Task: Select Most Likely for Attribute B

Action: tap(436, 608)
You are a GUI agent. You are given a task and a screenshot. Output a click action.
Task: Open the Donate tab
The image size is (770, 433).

---

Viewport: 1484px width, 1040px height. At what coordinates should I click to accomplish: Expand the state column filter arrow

* * *

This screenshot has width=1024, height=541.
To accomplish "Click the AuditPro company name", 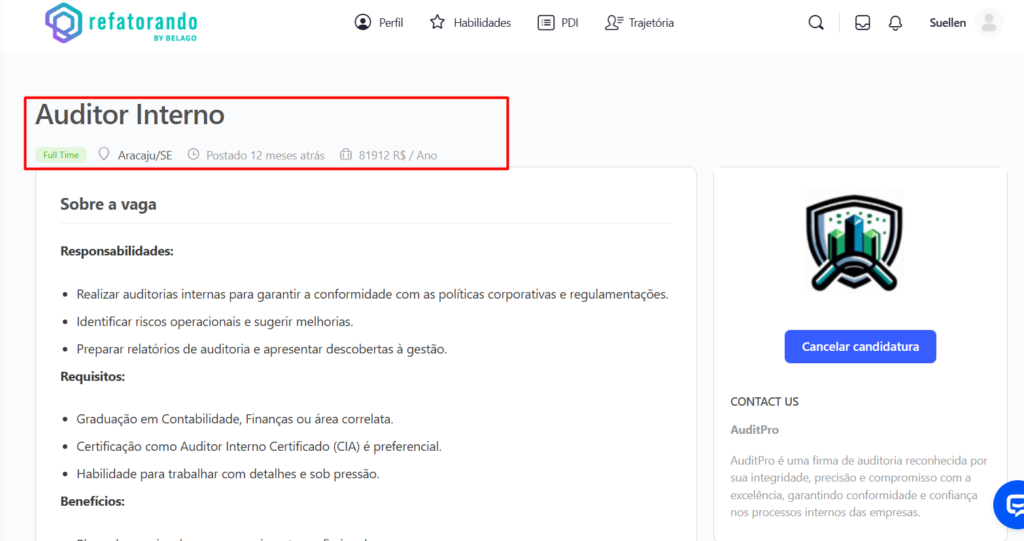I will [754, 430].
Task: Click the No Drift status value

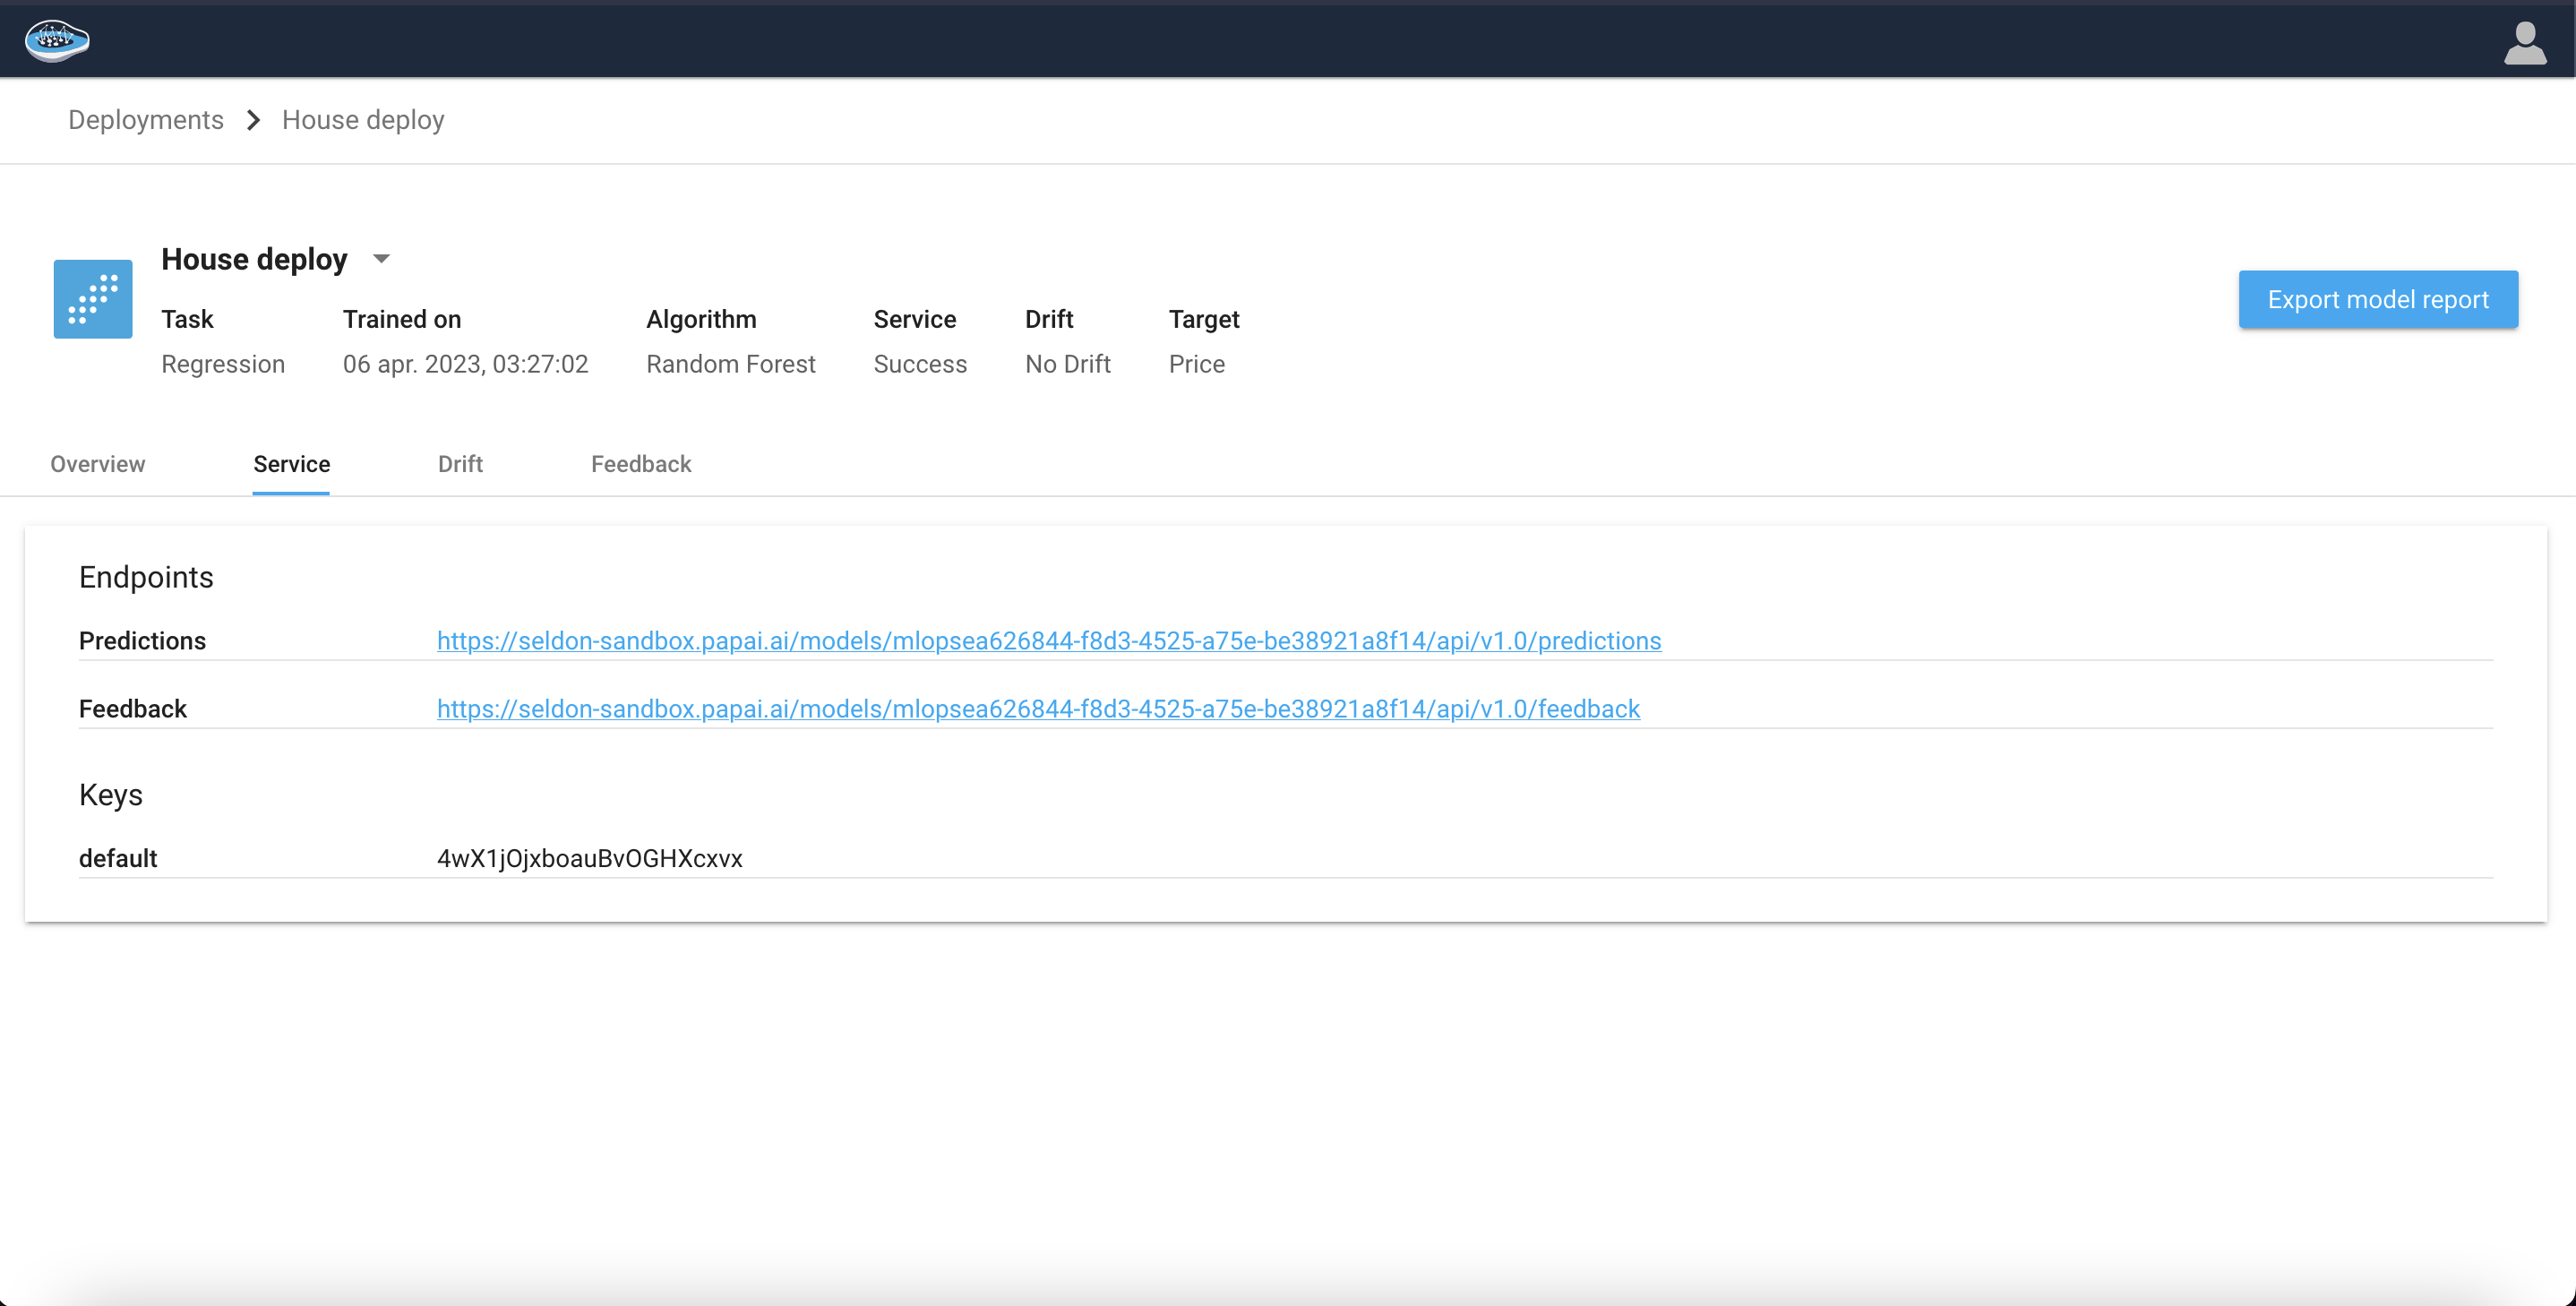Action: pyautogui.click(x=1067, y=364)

[Exercise] Convert the data lines beginning with the line that contains "You are a GUI" and continuing through the line that contains "The image size is (770, 433)." into a numbered list, omitting blank lines.

[Answer to the task]
1. You are a GUI agent. You are given a task and a screenshot. Output a click action.
2. Task: Open the Donate tab
3. The image size is (770, 433).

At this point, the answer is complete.